Donkeys are said to be great livestock guard animals.  Though I just don't envision myself trimming hooves of a donkey. Miniature donkeys are said not to be as effective guardian animals as standard size donkeys.  In my mind, a full-size animal means full-size meals, when I am used to serving mini sized meals.  Plus, that is a stall in the barn dedicated to a donkey. I looked into Llamas too, though Matt wouldn't agree to any animal that would spit on him. So much for getting a camel! And that leaves us with a LGD.

I am going to admit publicly that neither Matt nor I are "dog people". We don't wish to dedicate our time to a house dog. We have 2 rather lazy, relaxed house cats, who are low maintenance, and that suits us just fine. We would rather be outside playing and working than chasing a dog who refuses to stay on our property. We have tried before to be dog owners, and failed miserably each time. This time, it is going to be different.
We would let him out of the pen, and tell Bruce it is "time to play". We'd leave the barn, and get exercise, and chat with each other. When the little bugger got tired, we'd tell him it's "time to work" and put him back in the barn with his sheep. The ewe lambs, with the exception of Josie (who seems to have a little attitude) took quite well to him. And certainly the hope was that, in a couple months, when the snow was gone and the sun was warm, all the sheep and Bruce could go out to the paddock and spend their days in the fresh air. While Bruce won't be "working" until he is about 18 months old, this time is crucial for training and imprinting the sheep on him.
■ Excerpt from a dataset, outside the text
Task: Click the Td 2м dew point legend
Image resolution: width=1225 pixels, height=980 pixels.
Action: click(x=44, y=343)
It seems my stubborn ways have created a Livestock Guard Dog that is a working dog AND a loveable family dog as well.  I was initially told by some dog owners that I could either have a dog that works well with the sheep and protects them as he is trained to do, or we could have a dog that is friendly and social, though we could not have both.  I purchased Bruce from a breeder who had the parents and puppies in the house - not from the breeder who had 2 working Pyrs that had a litter out in the barn.  The house dogs were raised with 3 children and already socialized.  The barn dogs - not so much.  My thinking was that the Great Pyr had this built-in desire to protect, and should be able to do so whether or not ever having "worked" before.  We have people over to visit, we have friends over with children, these children like to go into the paddocks and play with the animals.  I didn't want these people being attacked or intimidated by our dog.
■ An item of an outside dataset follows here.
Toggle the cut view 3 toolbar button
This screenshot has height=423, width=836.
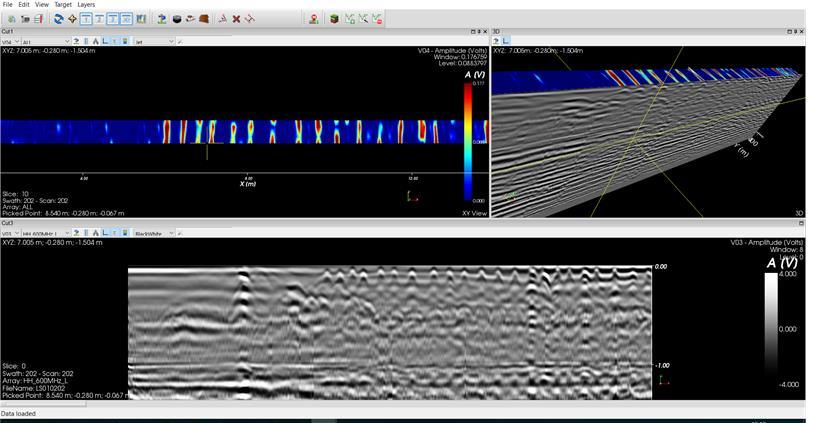click(x=112, y=19)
Bruce has proven to be a loveable dog that loves children, animals, and cats (our cats anyway!)  When not in his paddock, and out in the yard with us working in the bush or playing in the yard, he is a funny, gentle goof.  When in the paddocks with his animals, he is quite calm, most of the time, although we have to give some correction at times.  If we are home, and someone comes over, he barks to let us know someone is here - unless he recognizes their vehicle!  When we are not home - you may not want to get out of the vehicle.  Bruce makes it known this is his house and his family (human and 4-legged).